Longtime residents are breathing a sigh of relief that the weather—and the havoc it wreaked—wasn’t worse. It’s a long overdue reminder, they say, to remember the past and be ready for the next disaster.

The first Topanga storm-related disaster to make headlines was the winter of 1914, when the dirt road leading to Topanga from “The Malibu Road” washed out during heavy rains. Nearly a year later, the Los Angeles Times reported that “road work was being rushed by county construction gangs,” but that “At present the only visitor to the region is the mail man, who rides a horse.” 

Flooding occurred again in 1923—not an official 100-year-storm-event—when nine beach houses were swept into the ocean just west of Topanga Beach, and the intersection of the coast road and Topanga Canyon Boulevard was flooded.

In 1934, boulders rained down on Topanga Canyon Boulevard and cars were buried in mud. It happened again in 1938, the legendary flood year that resulted in the channelization of many of Los Angeles’ waterways. 

During that event, Santa Monica Canyon was transformed into a raging river, washing a section of the Roosevelt Highway, the original name for PCH, out to sea. The incident made the national news.

“Sections of Roosevelt Highway, main coastal highway, were shifted to the sea like chips,” the Prescott Evening Courier reported on March 4, 1938. “Other sections were covered with landslides 15-16 feet deep…Malibu Beach, the swanky seashore movie colony, was as isolated as Robinson Crusoe’s Island.”  

Topanga and Las Flores Canyons were also isolated. All residents west of Santa Monica Canyon faced long detours for weeks while the damage was repaired.

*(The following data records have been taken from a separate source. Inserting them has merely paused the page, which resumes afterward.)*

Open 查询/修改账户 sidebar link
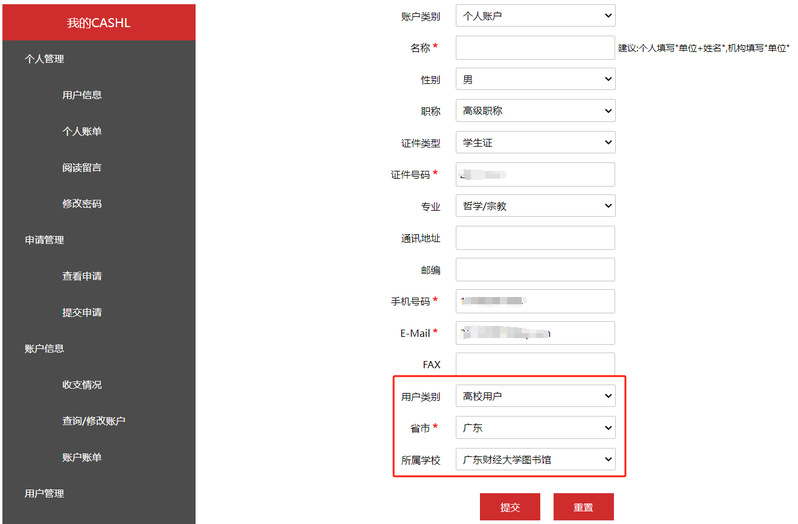 [x=94, y=421]
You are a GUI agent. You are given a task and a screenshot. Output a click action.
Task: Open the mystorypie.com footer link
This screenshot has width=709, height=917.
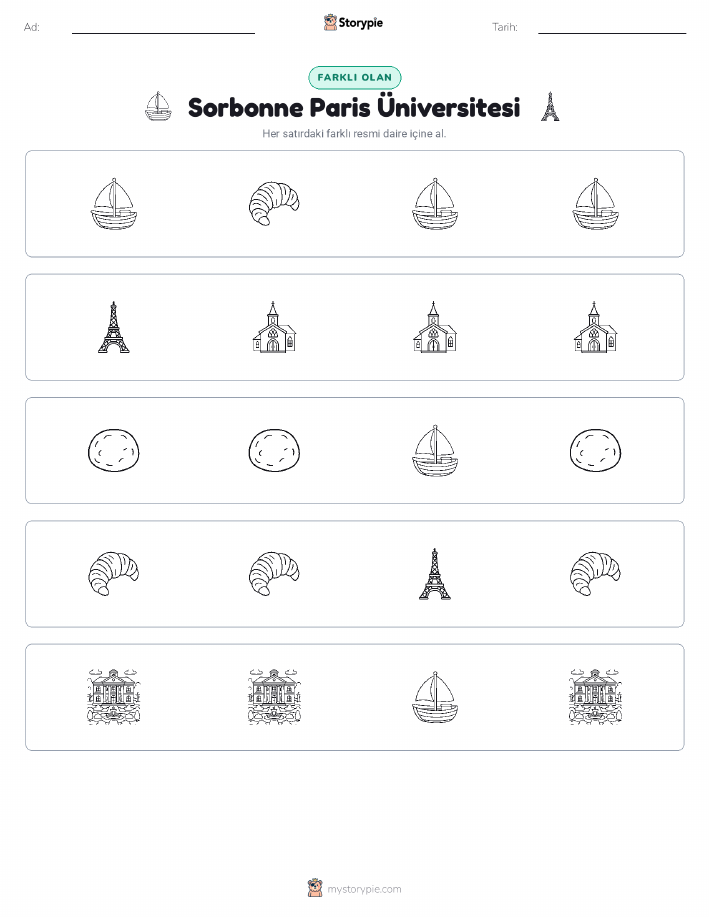pyautogui.click(x=364, y=889)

In January 1956, they were trapped again. Lower Topanga Canyon, Las Flores, Malibu Canyon and West Channel Road were blocked for days. A massive landslide shut down Pacific Coast Highway (PCH) for almost a week. The slide brought down a 270-foot section of the palisade onto the road, blocking all lanes. Amongst the debris was said to be an entire garden, complete with patio, rosebushes, trees, and lawn furniture.

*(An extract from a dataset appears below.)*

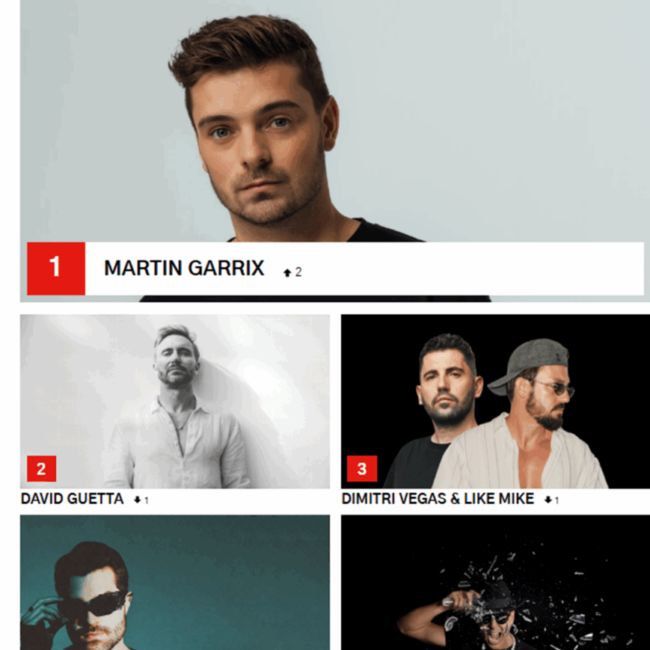Click the down arrow beside David Guetta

In 1960, the county abandoned the old Topanga Canyon Boulevard intersection, located about 150 feet west of the current intersection on PCH. Years of flooding by the creek had nearly obliterated the old road. It may have been a timely decision because the 1960s brought the area some of the worst flooding on record.

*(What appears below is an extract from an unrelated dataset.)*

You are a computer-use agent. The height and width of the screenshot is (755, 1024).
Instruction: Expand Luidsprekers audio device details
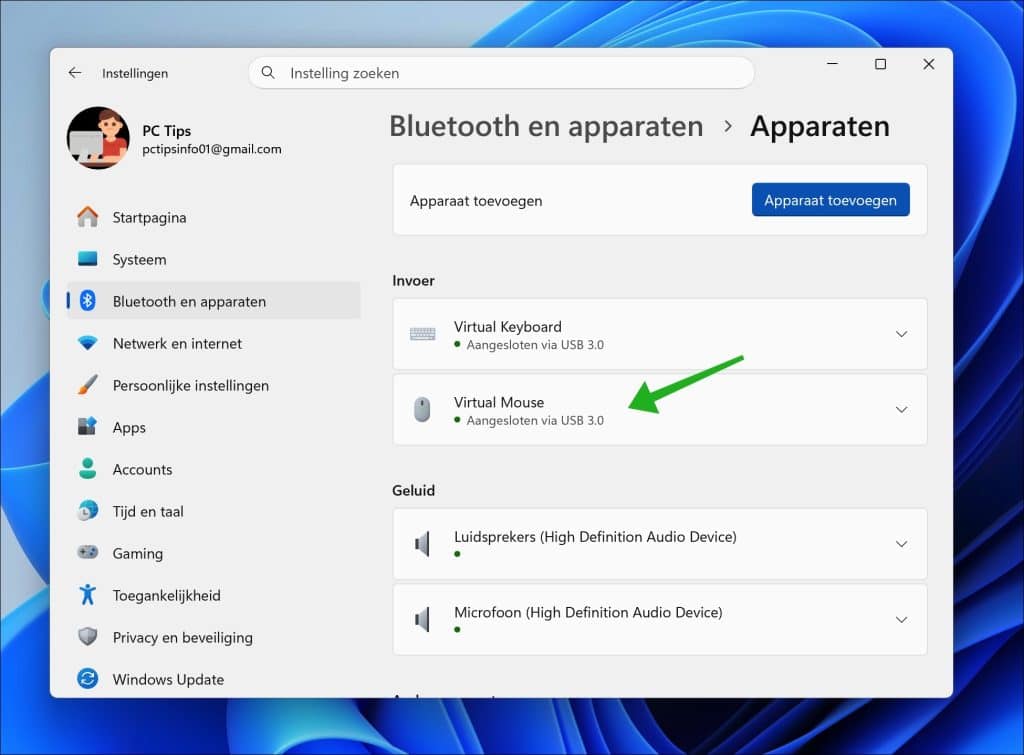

“Malibu Lake residents who hired a rainmaker in 1961 to bring them water, prayed Saturday for someone to turn it off,” a Los Angeles Times article quipped in the winter of 1962. The dry lake filled to dangerously high levels and water poured over the dam spillway.

Topanga Canyon received 14.15 inches of rain in the deluge. One family had to be rescued from their Observation Drive home after their house began to slide into the road. 

Topanga’s history bible, The Topanga Story, recounts how Red Rock Creek overflowed turning the road into a river, ripping up oak trees and leaving devastation behind. Mud swamped part of the old school, filling one building “to the doorknobs.” Many families were trapped in their homes, unable to cross the creek.

In 1965, heavy rains reactivated old landslide areas, covering the lower canyon road in debris and shutting down PCH again. 

The flooding in the early 1960s was so costly that in 1966, County Engineer John Lambie proposed a county ordinance prohibiting property owners in the Santa Monica Mountains from removing brush on land with a slope greater than eight percent. Various flood control projects were proposed, a few were even implemented, but none of them helped prevent the catastrophic flooding that occurred in January 1969.

Los Angeles Times article described Topanga Canyon residents, emerging on foot from the canyon after the deluge, as “refugees from a battle. Along the Topanga Canyon floor, cars, like boulders, lay half buried in mud,” the Times reported. The canyon road washed out in three places. Between the washouts were “mudslides hundreds of feet wide,” according to the article.

Topanga Creek swelled to a river 100 yards wide in places. The Times reported that at least ten vehicles on PCH near the mouth of Topanga Creek were swept away when the flash flood reached the coast, including a “small bus” that was carried out to sea.

Coast Guard helicopters were sent in to look for survivors. As many as 500 residents were trapped in the canyon.

The rains devastated communities throughout the state, resulting in a California-wide state of emergency. In the Los Angeles area alone 100 people died. Four of the victims were Topanga residents: 32-year-old Gale Gordon and her two children, Mathew, 3, and Heather, 6, died when the hillside behind their home swept the house into the creek. A 34-year-old Old Topanga Road man was killed when his house was buried in a mudslide. 

The nightmare was repeated in 1980, when flash floods tore through the canyon, carrying away houses, cars, trees, boulders, a school bus, and two large sections of the canyon road. Residents were left without water or power, and with no viable way out of the canyon, but at least this time there were no known casualties. 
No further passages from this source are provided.